1. Field of the Invention
The present invention relates to a data acquisition system, and more particularly to a system and method for acquiring data of a multi-channel superconducting quantum interference device (SQUID) signal.
2. Related Art
A SQUID (Superconducting Quantum Interference Device) is a device that can respond to a small change in magnetic field due to the quantum interference effect of magnetic flux, and is used in high-sensitive fluxmeters or biological sensors for magnetocardiography (MCG) and magnetoencephalography (MEG) measurements.

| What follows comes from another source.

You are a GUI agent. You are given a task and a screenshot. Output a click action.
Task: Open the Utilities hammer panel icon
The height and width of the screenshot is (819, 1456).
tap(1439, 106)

A SQUID sensor measures a fine magnetic field, and is disposed in a liquid helium Dewar placed in a magnetically shielded room (MSR) or a radio-frequency shielded room (RFSR) to perform MCG or MEG measurement on a human body.
Since a signal sensed by the SQUID sensor is a weak voltage signal, it is amplified and linearized in a flux-locked loop (FLL) circuit and transmitted out of the shield room. The signal coming out of the shield room through wires is signal-processed appropriately for MCG or MEG analysis by an analog signal processor (ASP), and then is transmitted to a data acquisition (DAQ) board and input to a computer.

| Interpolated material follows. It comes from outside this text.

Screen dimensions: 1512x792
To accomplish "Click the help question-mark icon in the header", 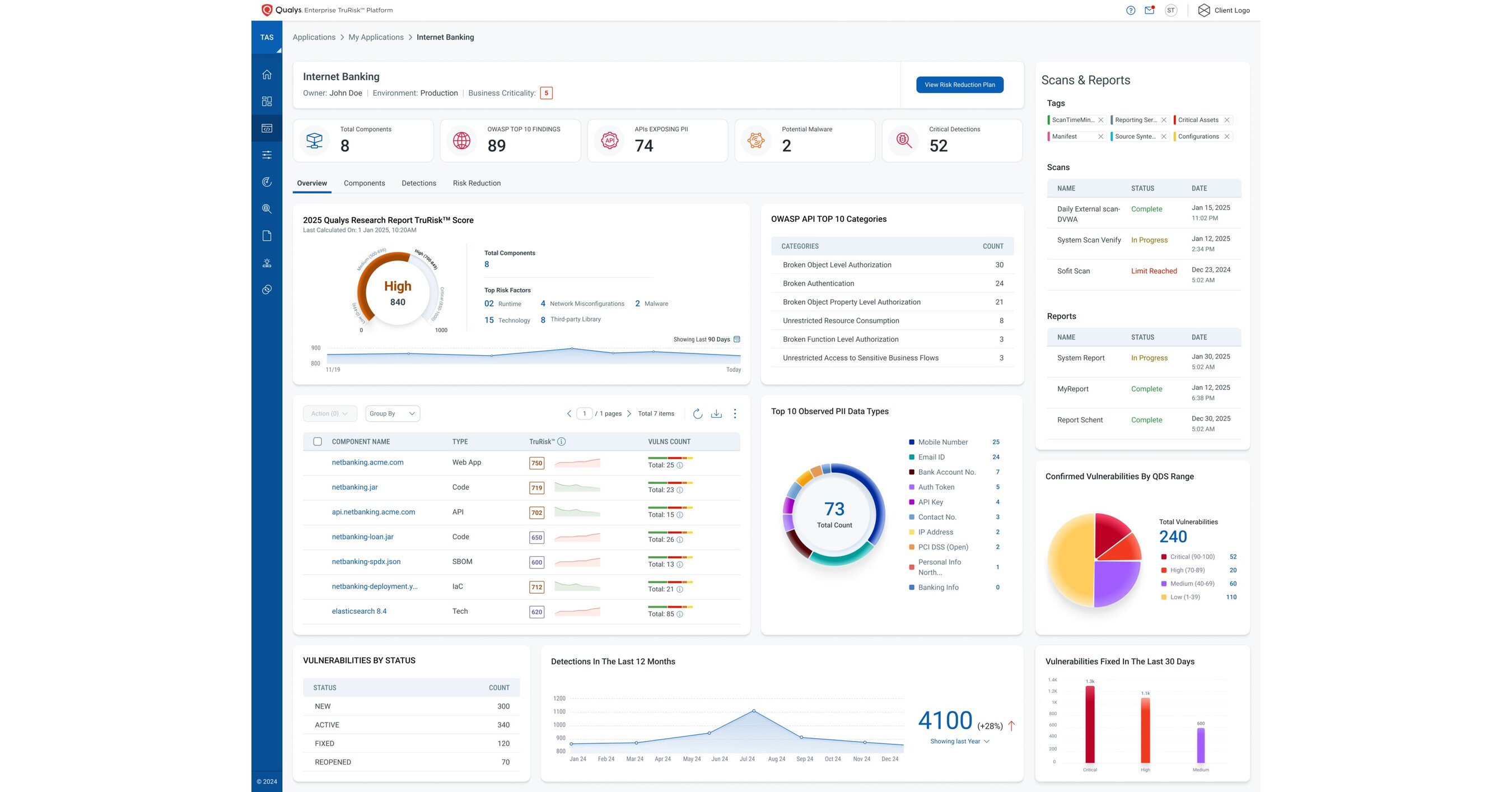I will [1131, 10].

FIG. 1 illustrates a system for acquiring data of a multi-channel SQUID signal using an ASP and a DAQ board.
Referring to FIG. 1, a system 100 for acquiring data of a multi-channel SQUID signal includes a SQUID sensor unit 110, an FLL circuit unit 120, conducting lines 130, an ASP 150, a filter 160, DAQ boards 170, and a computer 180.
The SQUID sensor unit 110 is disposed in a liquid helium Dewar 113 in a shield room 190, and 160 SQUID sensors operate therein. The FLL circuit unit 120 includes 10 FLL circuit modules 120-1 to 120-10. Each of the FLL circuit modules 120-1 to 120-10 includes 16 FLL circuits 121 and an output unit 123. The FLL circuits 121 amplify and linearize a signal measured by the SQUID sensor unit 110 in the shield room 190 and send the signal through the output unit 123 to the lines 130. The FLL circuits 121 are connected to the SQUID sensors respectively, and 16 FLL circuits 121 constitute one module. To drive the 160 SQUID sensors, the 10 FLL circuit modules 120-1 to 120-10, each having 16 channels, are required. The required number of lines 130 is 170, which amounts to the sum of the number of the SQUID sensors and the number of ground lines of the respective modules.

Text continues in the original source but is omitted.